Step R1: Loudness Modulation Amplitude:
The loudness of a critical-band usually rises and falls several times. Often there is a periodical pattern, also known as the rhythm. At every beat the loudness sensation rises, and the beats are usually very accurately timed.

The loudness values of a critical-band over a certain time period can be regarded as a signal that has been sampled at discrete points in time. The periodical patterns of this signal can then be assumed to originate from a mixture of sinuids. These sinuids modulate the amplitude of the loudness, and can be calculated by a Fourier transform.

An example might illustrate this. To add a strong and deep bass with 120 beats per minute (bpm) to a piece of music, a good start would be to set the first critical-band (bark 1) to a constant noise sensation of 10 sone. Then one could modulate the loudness using a sine wave with a period of 2Hz and an amplitude of 10 sone.

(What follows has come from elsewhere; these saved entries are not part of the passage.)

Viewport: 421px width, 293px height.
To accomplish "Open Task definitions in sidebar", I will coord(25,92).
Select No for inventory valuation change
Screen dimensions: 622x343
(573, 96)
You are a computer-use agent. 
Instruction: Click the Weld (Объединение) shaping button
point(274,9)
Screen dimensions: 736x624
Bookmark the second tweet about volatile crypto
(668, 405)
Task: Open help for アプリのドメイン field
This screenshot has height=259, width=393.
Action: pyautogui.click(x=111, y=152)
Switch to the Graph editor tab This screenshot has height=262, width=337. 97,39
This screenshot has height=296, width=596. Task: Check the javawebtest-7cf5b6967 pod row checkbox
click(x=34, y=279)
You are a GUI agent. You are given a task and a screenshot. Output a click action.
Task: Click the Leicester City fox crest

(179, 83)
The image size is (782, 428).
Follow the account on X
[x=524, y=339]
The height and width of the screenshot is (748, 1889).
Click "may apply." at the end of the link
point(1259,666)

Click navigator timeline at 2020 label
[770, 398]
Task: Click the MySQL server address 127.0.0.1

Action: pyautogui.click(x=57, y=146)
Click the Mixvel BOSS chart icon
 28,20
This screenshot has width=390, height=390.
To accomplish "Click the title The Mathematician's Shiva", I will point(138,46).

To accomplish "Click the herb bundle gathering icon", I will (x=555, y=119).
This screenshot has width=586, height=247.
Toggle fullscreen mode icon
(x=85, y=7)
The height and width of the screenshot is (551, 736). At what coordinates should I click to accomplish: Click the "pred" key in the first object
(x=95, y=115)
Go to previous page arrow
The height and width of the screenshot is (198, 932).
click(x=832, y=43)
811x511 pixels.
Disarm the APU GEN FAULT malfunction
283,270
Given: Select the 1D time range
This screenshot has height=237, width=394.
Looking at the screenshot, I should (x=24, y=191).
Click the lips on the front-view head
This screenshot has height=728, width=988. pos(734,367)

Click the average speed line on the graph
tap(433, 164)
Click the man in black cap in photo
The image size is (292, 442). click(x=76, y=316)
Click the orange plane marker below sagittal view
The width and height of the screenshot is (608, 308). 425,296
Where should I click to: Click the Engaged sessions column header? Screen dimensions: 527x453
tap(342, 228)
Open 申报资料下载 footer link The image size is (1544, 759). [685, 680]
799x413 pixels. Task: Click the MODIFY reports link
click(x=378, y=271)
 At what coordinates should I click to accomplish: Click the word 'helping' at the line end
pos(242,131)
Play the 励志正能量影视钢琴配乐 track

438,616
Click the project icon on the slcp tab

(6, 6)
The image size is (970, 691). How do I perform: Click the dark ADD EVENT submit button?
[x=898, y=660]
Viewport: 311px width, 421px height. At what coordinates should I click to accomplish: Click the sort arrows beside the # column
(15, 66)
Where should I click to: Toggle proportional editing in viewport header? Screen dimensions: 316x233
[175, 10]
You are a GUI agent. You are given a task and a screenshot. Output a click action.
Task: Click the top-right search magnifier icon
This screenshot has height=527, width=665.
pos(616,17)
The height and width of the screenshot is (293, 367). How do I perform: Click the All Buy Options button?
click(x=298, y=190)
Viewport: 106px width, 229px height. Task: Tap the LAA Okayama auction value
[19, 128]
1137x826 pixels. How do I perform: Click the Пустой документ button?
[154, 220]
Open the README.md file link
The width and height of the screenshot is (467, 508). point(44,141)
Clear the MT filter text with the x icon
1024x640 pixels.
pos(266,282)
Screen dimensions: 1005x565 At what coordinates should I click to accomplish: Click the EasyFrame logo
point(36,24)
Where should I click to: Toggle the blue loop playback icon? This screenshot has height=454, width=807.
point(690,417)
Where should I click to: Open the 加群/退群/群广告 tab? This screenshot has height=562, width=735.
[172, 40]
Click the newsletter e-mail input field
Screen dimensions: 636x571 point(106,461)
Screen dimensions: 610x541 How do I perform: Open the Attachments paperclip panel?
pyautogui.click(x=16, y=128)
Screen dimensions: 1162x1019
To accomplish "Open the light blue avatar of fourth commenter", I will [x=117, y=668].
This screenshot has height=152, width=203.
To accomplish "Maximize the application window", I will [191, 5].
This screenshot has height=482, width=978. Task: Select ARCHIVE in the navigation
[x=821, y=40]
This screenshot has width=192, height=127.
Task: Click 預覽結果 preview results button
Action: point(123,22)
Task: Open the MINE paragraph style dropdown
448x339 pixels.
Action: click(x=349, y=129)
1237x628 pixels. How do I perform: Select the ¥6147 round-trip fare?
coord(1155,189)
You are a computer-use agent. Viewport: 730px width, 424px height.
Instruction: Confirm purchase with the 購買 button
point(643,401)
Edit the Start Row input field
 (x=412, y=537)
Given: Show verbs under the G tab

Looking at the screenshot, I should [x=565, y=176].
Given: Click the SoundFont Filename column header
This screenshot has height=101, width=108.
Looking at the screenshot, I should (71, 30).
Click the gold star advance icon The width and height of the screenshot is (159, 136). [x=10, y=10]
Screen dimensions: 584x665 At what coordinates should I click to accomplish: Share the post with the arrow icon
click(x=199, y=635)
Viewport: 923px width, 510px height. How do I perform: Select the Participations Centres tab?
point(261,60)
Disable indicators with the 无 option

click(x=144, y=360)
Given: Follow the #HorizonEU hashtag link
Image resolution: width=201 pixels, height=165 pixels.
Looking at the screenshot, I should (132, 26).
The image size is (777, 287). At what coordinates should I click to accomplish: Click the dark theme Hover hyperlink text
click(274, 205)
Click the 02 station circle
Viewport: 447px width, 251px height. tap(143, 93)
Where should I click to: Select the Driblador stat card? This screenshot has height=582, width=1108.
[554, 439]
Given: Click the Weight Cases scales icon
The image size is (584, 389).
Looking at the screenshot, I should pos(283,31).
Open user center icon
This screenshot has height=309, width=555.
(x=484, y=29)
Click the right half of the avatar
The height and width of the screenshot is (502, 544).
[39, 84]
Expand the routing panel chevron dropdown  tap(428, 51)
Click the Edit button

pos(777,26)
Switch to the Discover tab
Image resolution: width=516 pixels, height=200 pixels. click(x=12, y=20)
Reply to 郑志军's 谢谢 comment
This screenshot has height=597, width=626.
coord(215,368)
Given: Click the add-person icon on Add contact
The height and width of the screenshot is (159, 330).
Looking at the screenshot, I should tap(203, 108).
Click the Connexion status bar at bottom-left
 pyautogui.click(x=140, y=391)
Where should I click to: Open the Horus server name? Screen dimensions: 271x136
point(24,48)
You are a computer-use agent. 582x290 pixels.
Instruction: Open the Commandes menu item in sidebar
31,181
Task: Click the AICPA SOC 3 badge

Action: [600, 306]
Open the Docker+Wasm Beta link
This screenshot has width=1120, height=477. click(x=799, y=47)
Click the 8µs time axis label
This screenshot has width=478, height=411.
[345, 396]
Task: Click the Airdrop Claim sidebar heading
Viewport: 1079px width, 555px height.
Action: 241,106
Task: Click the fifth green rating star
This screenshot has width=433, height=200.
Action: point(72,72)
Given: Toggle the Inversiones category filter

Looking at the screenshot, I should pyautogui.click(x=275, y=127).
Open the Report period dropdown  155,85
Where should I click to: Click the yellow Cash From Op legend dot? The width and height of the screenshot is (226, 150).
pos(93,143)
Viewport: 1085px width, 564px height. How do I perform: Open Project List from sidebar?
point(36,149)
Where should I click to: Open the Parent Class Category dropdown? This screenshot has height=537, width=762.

The modulation frequencies, which can be analyzed using the 6-second sequences and time quanta of 12ms, are in the range from 0 to 43Hz with an accuracy of 0.17Hz. Notice that a modulation frequency of 43Hz corresponds to almost 2600bpm. Figure 9 depicts some basic statistics of the data obtained after this step.

Figure 9: The modulation amplitude spectrum of about 4000 6-second sequences.

Step R2: Fluctuation Strength:
The amplitude modulation of the loudness has different effects on our sensation depending on the frequency. The sensation of fluctuation strength is most intense around 4Hz and gradually decreases up to a modulation frequency of 15Hz (cf. Figure 10). At 15Hz the sensation of roughness starts to increase, reaches its maximum at about 70Hz, and starts to decreases at about 150Hz. Above 150Hz the sensation of hearing three separately audible tones increases.

Figure 10: The relationship between fluctuation strength and the modulation frequency.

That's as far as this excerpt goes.